Şeriat: Sözlükte ‘bir yöne
doğru açılarak uzayıp gitmek, açık olmak; açık hâle getirmek’ anlamlarındaki
şer’ kökünden türeyen şerîat (çoğulu şerâi’) ve şir’at. Yasa. Özellikle İslâm
hukûku. Doğru yol. Hak din yolu. Büyük ve geniş cadde. Nûr, aydınlık, ışık.
Kur’ân-ı Kerîm ve Peygamberimiz’in târif ettiği, bildirdiği ve uyguladığı yol.
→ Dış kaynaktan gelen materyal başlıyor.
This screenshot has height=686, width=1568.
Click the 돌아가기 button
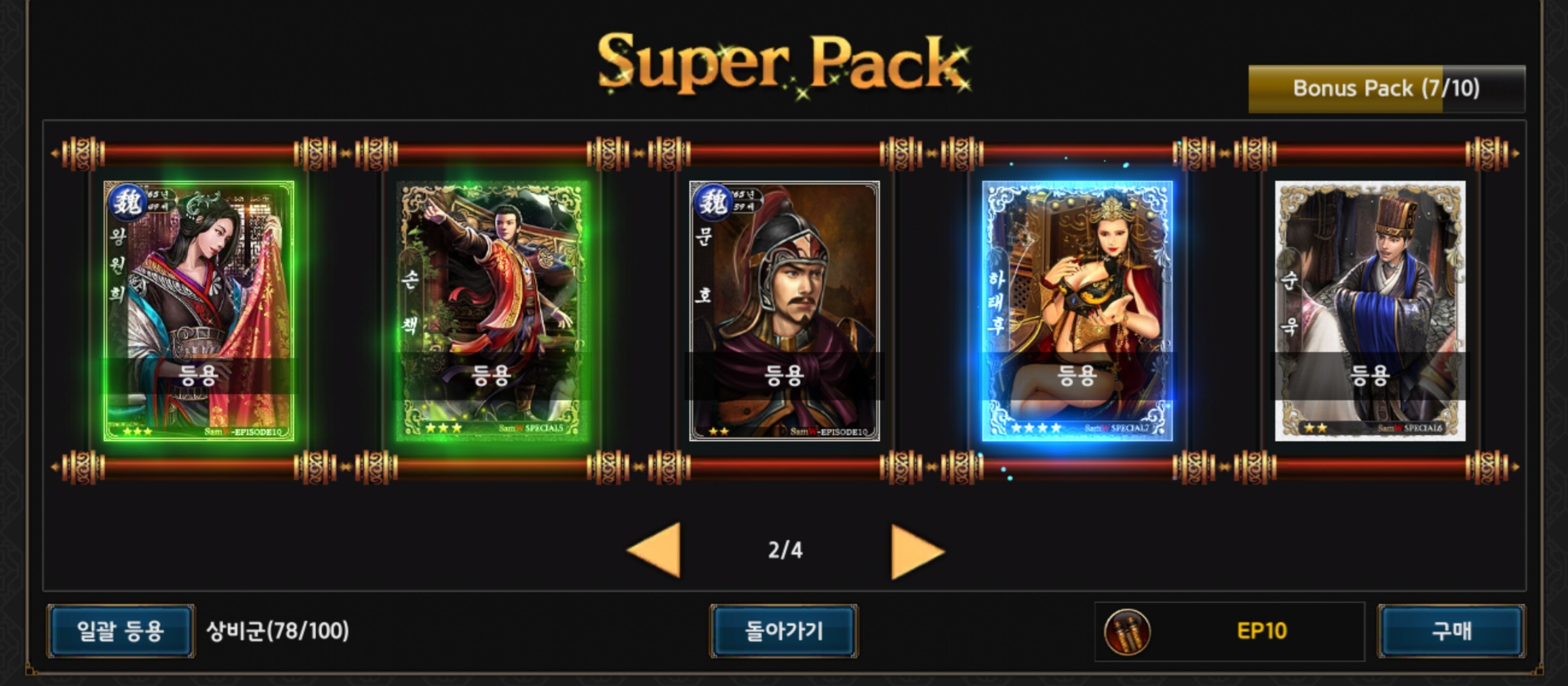[784, 631]

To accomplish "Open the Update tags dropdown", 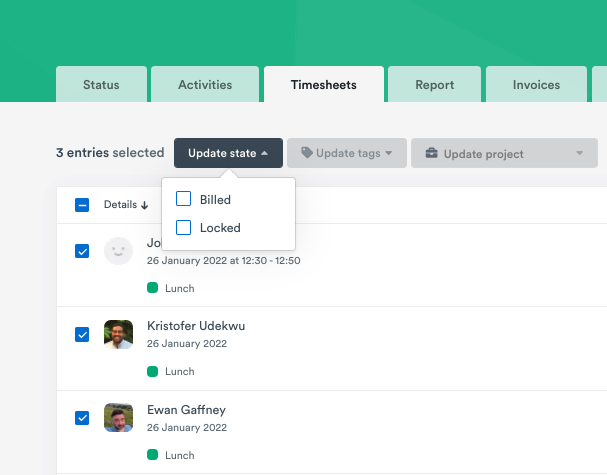I will tap(347, 153).
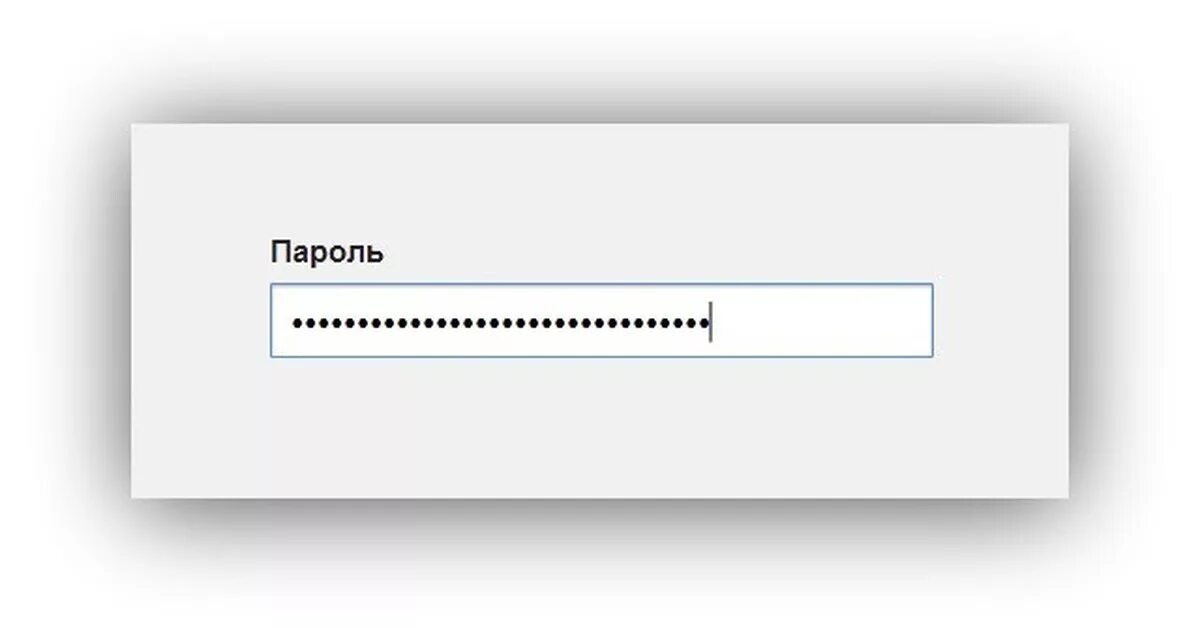Click gray area left of the password field

point(200,321)
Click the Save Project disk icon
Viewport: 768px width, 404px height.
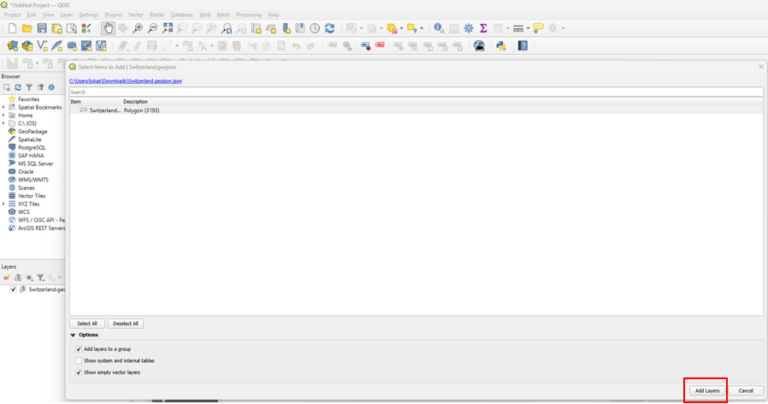(x=42, y=28)
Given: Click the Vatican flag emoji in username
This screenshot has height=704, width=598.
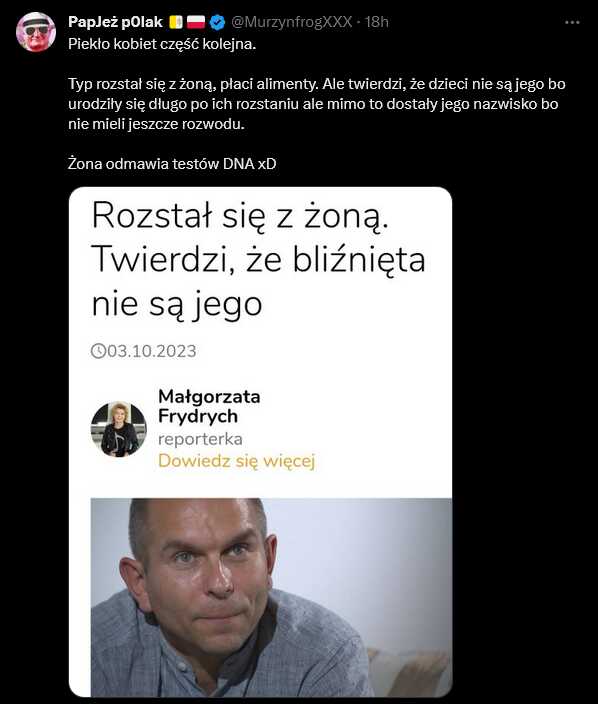Looking at the screenshot, I should pyautogui.click(x=176, y=22).
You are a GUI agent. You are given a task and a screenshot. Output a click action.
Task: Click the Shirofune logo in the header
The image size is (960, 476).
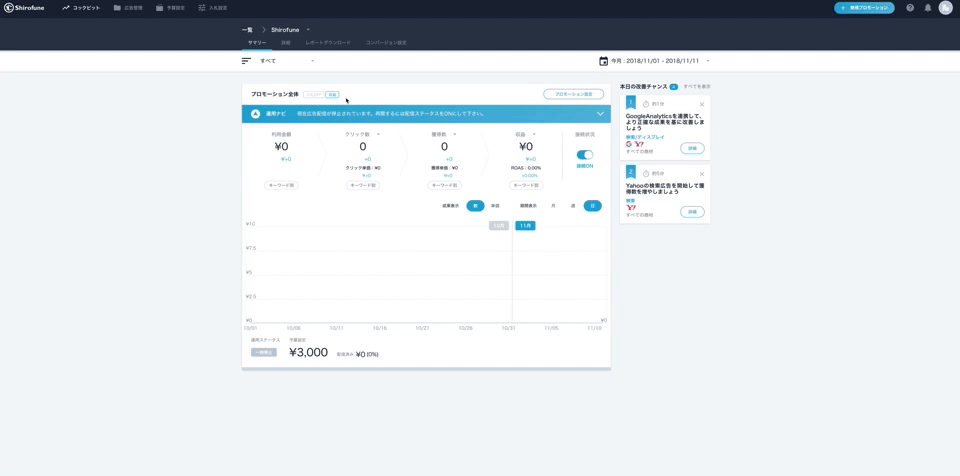(x=24, y=8)
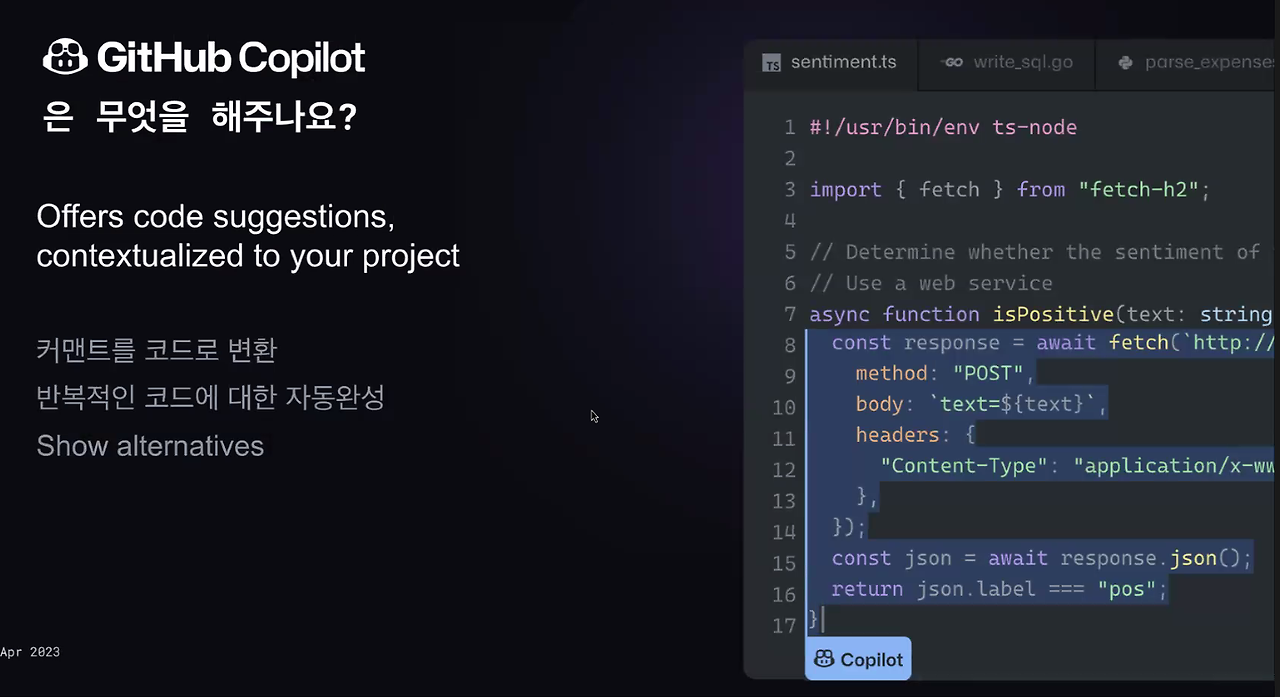
Task: Click line number 8 in the editor gutter
Action: click(x=789, y=343)
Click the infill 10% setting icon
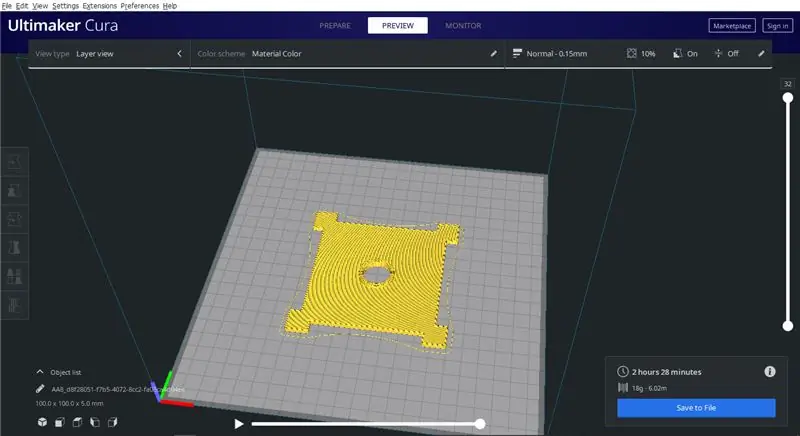Viewport: 800px width, 436px height. click(x=632, y=54)
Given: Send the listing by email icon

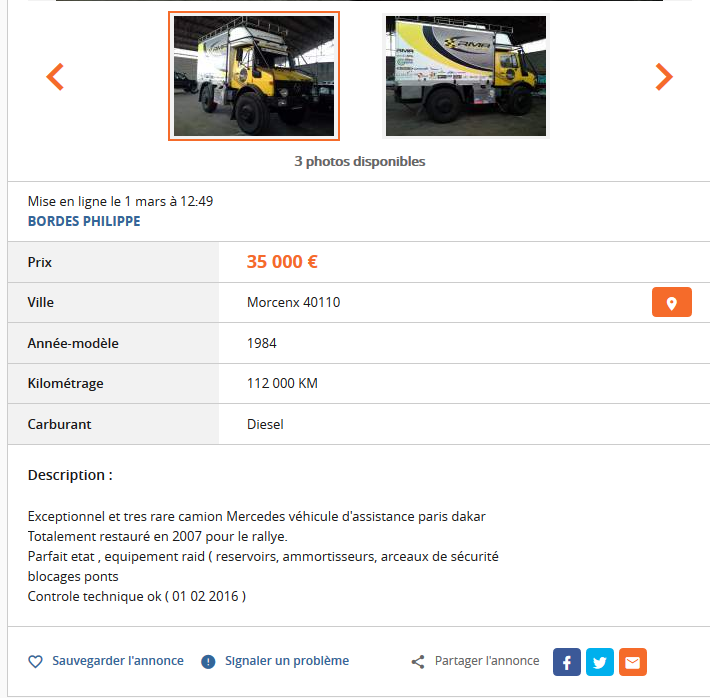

Kur’ân’ın âyetlerine, Hz. Muhammet’in sözlerine ve yaptıklarına dayanan,
insanın yaşamını, toplumsal yaşamı düzenleyici, Allah’tan olduğu için
sâbiteleri hiç-bir zaman değişmeyecek olan dinsel kurallar bütünü”
anlamlarındadır.
İslâm’da şeriat denilen şey
“emir-nehiyler ve Kur’ân-merkezli olan yâni vahye uygun olan ama aykırı olmayan
kânun ve kurallar”dır. Âlimler eskiden bêri şeriatın sâbit, evrensel,
târih-üstü, indiği toplumu aşan bir tabiatı olduğu” kanaatindedir. Tabi bu,
“şeriatta hiç-bir zaman hiç-bir değişiklik yapılamaz” demek değildir.
Gerektiğinde Kur’ân ve Sünnet-merkezli -geçici- güncellemeler (değişiklikler
değil) yapılabilecektir. Bu güncellemeler Kur’ân ve Sünnet’e uygun olmalı ve
aykırı olmamalıdır.
İslâm,
bireysel alanda “akîde ve inanç”, toplumsal alanda ise “din ve şeriat”tır.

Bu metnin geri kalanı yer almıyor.